OBJECTIVE: Translate this sentence from the eggplant recipe into Spanish: "Aged eggplant tends to have chewy flesh, more seeds and a bitter flavour."

DOCUMENT TEXT:
Soft, creamy eggplant seasoned with pungent, fragrant seasonings, Chinese eggplant with garlic sauce is simply irresistible! This recipe provides many tips on how to achieve an authentic taste without making it overly greasy. Substitute ideas are included.
A Classic Dish with “Fish Fragrance”
If you are a fan of Sichuan cuisine and you love eating eggplant (a.k.a aubergine, brinjal), don’t miss today’s recipe: Chinese Eggplant with Garlic Sauce. This classic delicacy is also known as Fish Fragrant Eggplant which is a more accurate translation of its Chinese name Yu Xiang Qiezi/鱼香茄子. Essentially, it’s a stir-fry dish consisting of eggplant pieces, minced meat (vegetarian/vegan options explained later), pickled chili and a multi-layered thick sauce.
You might be puzzled by the ingredient list which doesn’t include any fish. It is believed that this dish got the name because its seasoning is similar to what locals use to prepare fish. Another explanation is that the pickled chili used in the dish was traditionally fermented with a whole fish in the jar (Check out the photo I took on one of my Culinary Tours of China).
What ingredients do you need
First, let’s talk about what you need to have at hand to cook eggplant with garlic sauce. Like my usual approach, I’m listing the ingredients required to make it as authentic as possible. In a later part of this post, substitution ideas are provided to make it more accessible or suitable for your diet.
- Minced meat (see substitutes below)
- Chinese pickled chilli (see substitutes below)
- Black rice vinegar
- Shaoxing rice wine
- Dark soy sauce
- Sesame oil
- Garlic, ginger & scallions
How to choose eggplant
For the best taste & texture, I suggest you use Chinese/Japanese eggplant which is narrow and long in shape. Compare to the globe eggplant commonly found in US/European supermarkets, they have a brighter purple colour, thinner skin, fewer seeds and a sweeter taste. If you wish to use globe eggplant, you may wish to peel it as the skin can be tough to chew.
If possible, look for eggplant that is young and fresh, meaning recently harvested instead of being on the shelf for days. They have a creamier texture and a sweeter taste once cooked. Aged eggplant tends to have chewy flesh, more seeds and a bitter flavour.
Minced meat & vegetarian/vegan options
Traditional recipes for eggplant with garlic sauce call for minced pork which adds a rich taste to the dish. You can find many examples of this kind of combination in Sichuan cuisine, such as Mapo Tofu, Dry-fried Green Beans, etc. Minced beef, chicken or turkey work well too. So please feel free to substitute.
Wish to make it vegetarian/vegan friendly? Here are a few options:
- Use tofu to replace minced meat. In this case, choose the one with firm texture which can be broken into crumb-like pieces with your fingers. Fry the usual way.
- Fry shiitake mushrooms instead of minced meat. Both fresh and dried ones work (although I prefer the latter for its richer umami taste). Chop them into small pieces.
- Or, skip the minced meat altogether. It will still taste very nice.
How to make a tasty garlic sauce
Sour, sweet, spicy, umami & aromatic, classic Sichuan garlic sauce offers a complex taste. Once you understand its formula, you can improvise and create many delicious dishes using garlic sauce. Here is the explanation of how each ingredient contributes.

GIVEN DATA:
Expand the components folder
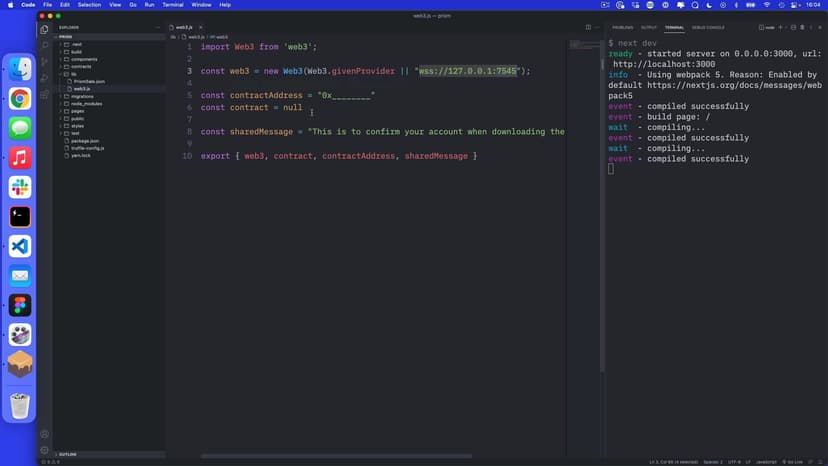Image resolution: width=828 pixels, height=466 pixels. (83, 59)
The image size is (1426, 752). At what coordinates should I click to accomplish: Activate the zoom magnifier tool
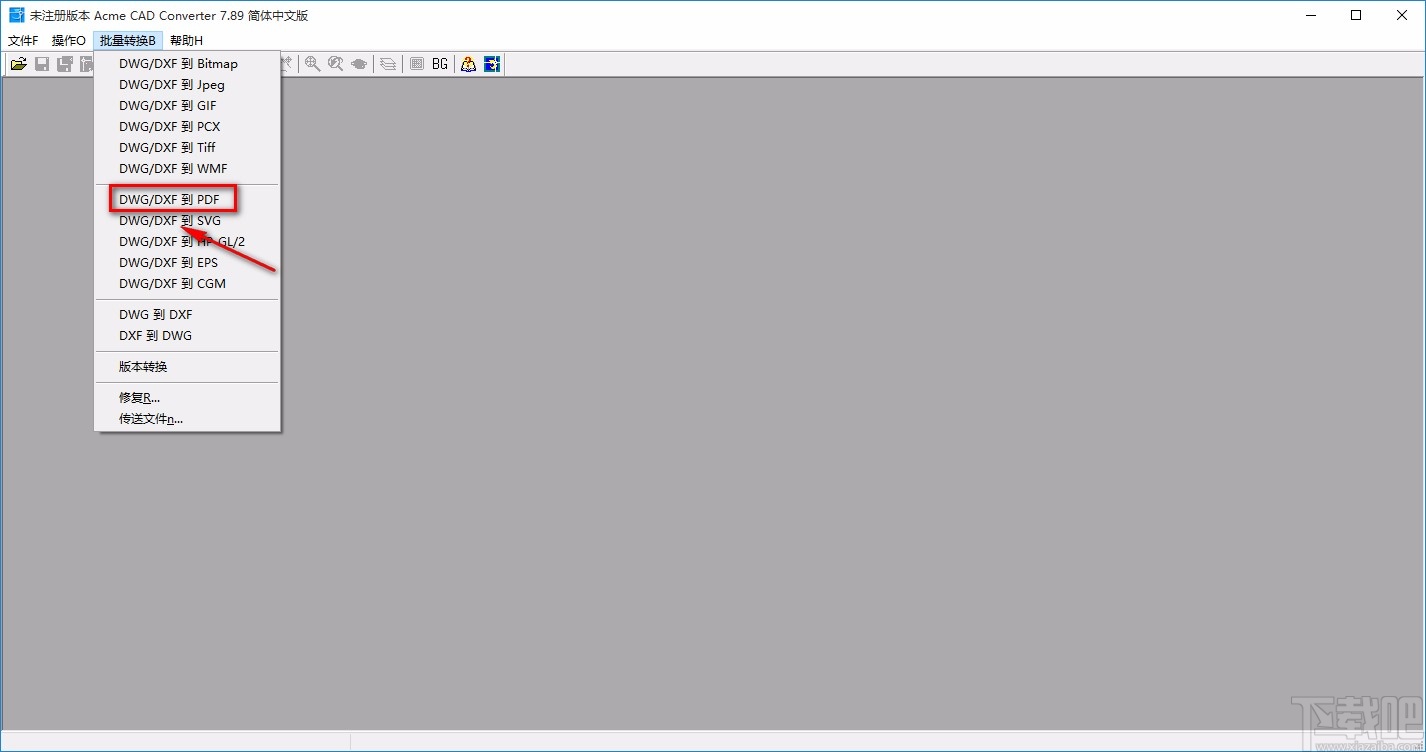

FINAL ANSWER: La berenjena vieja tiende a tener una pulpa correosa, más semillas y un sabor amargo.